• What is expected:
Your output must consist solely of the lines from the one containing "Task: Add a file using the File button" through the end of the records, reproduced exactly.

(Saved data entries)
= Beginning of Section =
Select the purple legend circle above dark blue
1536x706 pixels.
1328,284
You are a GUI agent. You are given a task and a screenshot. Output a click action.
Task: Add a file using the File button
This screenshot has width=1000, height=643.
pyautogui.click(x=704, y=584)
= End of Section =
• Written solution:
Task: Add a file using the File button
This screenshot has width=1000, height=643.
pyautogui.click(x=704, y=584)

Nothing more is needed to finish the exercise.